Whenever a line contains the string "computer", copy it out of the entries.

Data excerpts:
++++

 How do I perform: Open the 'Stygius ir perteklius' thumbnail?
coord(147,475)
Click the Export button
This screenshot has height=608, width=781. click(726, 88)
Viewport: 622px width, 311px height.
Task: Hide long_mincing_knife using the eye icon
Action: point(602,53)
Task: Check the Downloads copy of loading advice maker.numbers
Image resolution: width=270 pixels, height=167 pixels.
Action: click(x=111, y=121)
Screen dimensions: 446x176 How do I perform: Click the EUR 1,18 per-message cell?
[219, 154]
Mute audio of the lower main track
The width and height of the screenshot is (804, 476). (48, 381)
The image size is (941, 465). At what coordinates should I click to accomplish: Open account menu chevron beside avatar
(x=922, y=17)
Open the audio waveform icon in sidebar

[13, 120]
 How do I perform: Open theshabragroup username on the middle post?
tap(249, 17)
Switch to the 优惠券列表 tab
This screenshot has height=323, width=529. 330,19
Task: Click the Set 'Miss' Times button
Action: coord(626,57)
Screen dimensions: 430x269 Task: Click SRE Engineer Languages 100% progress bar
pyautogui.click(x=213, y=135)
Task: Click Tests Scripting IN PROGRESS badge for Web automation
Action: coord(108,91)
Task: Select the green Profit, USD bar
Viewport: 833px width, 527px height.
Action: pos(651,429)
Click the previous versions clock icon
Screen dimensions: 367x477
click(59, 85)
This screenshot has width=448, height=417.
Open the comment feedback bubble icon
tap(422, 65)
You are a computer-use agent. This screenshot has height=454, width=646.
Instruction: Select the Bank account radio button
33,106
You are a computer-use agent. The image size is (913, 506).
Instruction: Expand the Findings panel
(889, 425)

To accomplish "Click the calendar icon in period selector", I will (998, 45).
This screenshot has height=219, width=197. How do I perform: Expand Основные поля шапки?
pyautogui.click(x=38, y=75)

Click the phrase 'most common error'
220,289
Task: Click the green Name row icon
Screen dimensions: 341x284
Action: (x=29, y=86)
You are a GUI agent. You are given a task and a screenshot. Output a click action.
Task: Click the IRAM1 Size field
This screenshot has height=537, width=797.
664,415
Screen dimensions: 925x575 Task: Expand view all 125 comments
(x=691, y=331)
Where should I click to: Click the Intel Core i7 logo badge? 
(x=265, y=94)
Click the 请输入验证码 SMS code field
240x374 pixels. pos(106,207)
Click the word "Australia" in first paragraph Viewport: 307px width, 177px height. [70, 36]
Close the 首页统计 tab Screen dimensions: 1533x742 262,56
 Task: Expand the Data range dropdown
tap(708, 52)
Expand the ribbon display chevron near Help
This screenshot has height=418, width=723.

++++

- **Answer space**
You are a computer-use agent. This screenshot has height=454, width=646.
You are a computer-use agent. The image size is (913, 506).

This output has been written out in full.